I've already tried to work with the rgeos package and after struggling with some projections errors, I've got it to work. But this calculate (at least I assume it) all distances to every point, but, as already said, I've only interested in the distance to the nearest waterfeature point.
# load csv files
persons = read.csv("persons.csv", header = TRUE)
water = read.csv("water.csv", header = TRUE)
# change dataframes to SpatialPointDataFrame and assign a projection
library(sp)
library(rgeos)
coordinates(persons) <- c("POINT_X", "POINT_Y")
proj4string(persons) <- CRS("+proj=utm +datum=WGS84")
coordinates(water) <- c("POINT_X", "POINT_Y")
proj4string(water) <- CRS("+proj=utm +datum=WGS84")
# use rgoes package to calculate the distance
distance <- gDistance(persons, water, byid=TRUE)

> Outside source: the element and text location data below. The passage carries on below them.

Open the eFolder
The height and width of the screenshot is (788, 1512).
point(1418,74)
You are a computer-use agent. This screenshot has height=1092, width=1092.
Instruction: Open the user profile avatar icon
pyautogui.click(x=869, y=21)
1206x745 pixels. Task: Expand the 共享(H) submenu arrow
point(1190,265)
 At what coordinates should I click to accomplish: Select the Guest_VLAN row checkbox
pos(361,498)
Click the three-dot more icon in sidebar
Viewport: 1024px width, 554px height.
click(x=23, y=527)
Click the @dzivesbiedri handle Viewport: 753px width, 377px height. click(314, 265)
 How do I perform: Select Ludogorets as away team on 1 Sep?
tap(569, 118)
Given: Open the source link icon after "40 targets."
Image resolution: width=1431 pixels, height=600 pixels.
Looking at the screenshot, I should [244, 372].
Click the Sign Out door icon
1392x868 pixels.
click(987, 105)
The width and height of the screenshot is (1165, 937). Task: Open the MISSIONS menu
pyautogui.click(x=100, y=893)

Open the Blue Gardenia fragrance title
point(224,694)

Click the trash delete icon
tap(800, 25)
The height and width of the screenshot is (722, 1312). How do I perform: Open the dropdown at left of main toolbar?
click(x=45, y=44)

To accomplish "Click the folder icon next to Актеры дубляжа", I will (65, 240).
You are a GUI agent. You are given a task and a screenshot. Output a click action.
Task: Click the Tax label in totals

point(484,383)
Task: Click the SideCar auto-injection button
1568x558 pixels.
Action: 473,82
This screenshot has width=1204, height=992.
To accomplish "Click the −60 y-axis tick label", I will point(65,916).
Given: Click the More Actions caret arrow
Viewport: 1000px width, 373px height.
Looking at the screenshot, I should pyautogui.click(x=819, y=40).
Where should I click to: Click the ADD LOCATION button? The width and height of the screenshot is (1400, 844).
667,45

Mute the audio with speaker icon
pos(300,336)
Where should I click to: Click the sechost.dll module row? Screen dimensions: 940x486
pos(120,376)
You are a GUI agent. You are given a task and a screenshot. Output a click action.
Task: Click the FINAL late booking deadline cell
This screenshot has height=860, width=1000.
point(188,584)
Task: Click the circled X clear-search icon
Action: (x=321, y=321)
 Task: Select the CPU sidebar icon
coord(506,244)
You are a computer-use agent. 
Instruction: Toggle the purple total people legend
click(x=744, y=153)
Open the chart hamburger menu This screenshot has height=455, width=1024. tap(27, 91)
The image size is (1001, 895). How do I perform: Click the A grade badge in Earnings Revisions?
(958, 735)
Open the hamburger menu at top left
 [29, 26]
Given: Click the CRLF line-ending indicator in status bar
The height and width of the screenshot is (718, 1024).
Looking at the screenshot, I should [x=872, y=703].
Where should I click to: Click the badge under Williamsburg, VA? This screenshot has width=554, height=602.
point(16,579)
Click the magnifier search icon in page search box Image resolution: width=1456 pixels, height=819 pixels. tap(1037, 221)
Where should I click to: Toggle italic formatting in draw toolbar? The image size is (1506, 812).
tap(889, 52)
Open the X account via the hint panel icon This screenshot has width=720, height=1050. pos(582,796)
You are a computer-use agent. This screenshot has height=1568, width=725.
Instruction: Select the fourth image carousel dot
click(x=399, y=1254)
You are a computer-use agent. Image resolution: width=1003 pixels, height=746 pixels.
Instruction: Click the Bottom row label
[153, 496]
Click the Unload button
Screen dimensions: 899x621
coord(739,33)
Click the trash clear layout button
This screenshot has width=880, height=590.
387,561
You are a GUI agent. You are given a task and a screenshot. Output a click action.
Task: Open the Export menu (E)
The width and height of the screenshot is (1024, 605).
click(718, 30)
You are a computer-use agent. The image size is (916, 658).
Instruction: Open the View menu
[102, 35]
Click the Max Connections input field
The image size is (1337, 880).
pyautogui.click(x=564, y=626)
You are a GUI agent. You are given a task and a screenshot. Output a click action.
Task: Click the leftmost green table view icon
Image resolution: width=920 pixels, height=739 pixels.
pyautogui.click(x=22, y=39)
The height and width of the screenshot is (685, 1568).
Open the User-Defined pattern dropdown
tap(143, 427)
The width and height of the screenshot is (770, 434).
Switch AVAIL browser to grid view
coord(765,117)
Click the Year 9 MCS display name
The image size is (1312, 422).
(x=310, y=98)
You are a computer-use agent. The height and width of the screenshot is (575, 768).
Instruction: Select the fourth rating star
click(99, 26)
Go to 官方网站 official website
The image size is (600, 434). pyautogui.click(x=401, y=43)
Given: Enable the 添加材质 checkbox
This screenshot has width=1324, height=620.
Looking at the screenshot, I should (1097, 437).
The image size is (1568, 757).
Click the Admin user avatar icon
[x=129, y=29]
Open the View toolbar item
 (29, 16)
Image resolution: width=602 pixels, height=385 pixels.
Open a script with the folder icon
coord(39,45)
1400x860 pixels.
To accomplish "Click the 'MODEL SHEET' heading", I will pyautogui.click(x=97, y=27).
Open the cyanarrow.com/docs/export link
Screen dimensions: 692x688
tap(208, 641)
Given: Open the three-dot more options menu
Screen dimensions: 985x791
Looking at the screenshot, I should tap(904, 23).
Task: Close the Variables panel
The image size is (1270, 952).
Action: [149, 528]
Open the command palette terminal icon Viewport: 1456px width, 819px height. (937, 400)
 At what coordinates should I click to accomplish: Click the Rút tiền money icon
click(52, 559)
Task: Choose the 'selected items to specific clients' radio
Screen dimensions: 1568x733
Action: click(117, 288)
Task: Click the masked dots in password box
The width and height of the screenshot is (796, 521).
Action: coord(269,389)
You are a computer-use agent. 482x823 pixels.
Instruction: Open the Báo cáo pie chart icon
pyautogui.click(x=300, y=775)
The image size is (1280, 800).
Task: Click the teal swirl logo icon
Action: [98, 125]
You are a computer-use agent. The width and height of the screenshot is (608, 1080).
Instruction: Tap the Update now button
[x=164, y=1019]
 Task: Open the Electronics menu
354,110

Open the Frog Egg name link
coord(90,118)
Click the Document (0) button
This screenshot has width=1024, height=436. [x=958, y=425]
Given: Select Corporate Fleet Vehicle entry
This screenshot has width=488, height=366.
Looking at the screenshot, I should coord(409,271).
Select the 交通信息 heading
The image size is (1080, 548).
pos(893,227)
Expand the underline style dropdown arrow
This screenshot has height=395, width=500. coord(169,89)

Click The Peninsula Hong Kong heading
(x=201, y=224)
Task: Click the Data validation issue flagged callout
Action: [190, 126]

# works, but calculates a huge number of distances
Is there any parameter, which I've missed. Or do I need to use another package or function? I've also looked at spatstat, which is able to calculate the distance to the nearest neighbor, but not of two different datasets: http://hosho.ees.hokudai.ac.jp/~kubo/Rdoc/library/spatstat/html/nndist.html
Edit:
The complete R-Script including plotting of the datasets:
library(RgoogleMaps)
library(ggplot2)
library(ggmap)
library(sp)
library(fossil)
#load data
persons = read.csv("person.csv", header = TRUE, stringsAsFactors=FALSE)
water = read.csv("water.csv", header =TRUE, stringsAsFactors=FALSE)
city = read.csv("city.csv", header =TRUE)
# plot data
persons_ggplot2 <- persons
city_ggplot2 <- city
water_ggplot2 <- water
gc <- geocode('new york, usa')
center <- as.numeric(gc)
G <- ggmap(get_googlemap(center = center, color = 'bw', scale = 1, zoom = 11, maptype = "terrain", frame=T), extent="device")
G1 <- G + geom_point(aes(x=POINT_X, y=POINT_Y ),data=city, shape = 22, color="black", fill = "yellow", size = 4) + geom_point(aes(x=POINT_X, y=POINT_Y ),data=persons, shape = 8, color="red", size=2.5) + geom_point(aes(x=POINT_X, y=POINT_Y ),data=water_ggplot2, color="blue", size=1)
plot(G1)
#### calculate distance
# Generate unique coordinates dataframe
UniqueCoordinates <- data.frame(unique(persons[,4:5]))
UniqueCoordinates$Id <- formatC((1:nrow(UniqueCoordinates)), width=3,flag=0)
# Generate a function that looks for the closest waterfeature for each id coordinates
NearestW <- function(id){
tmp <- UniqueCoordinates[UniqueCoordinates$Id==id, 1:2]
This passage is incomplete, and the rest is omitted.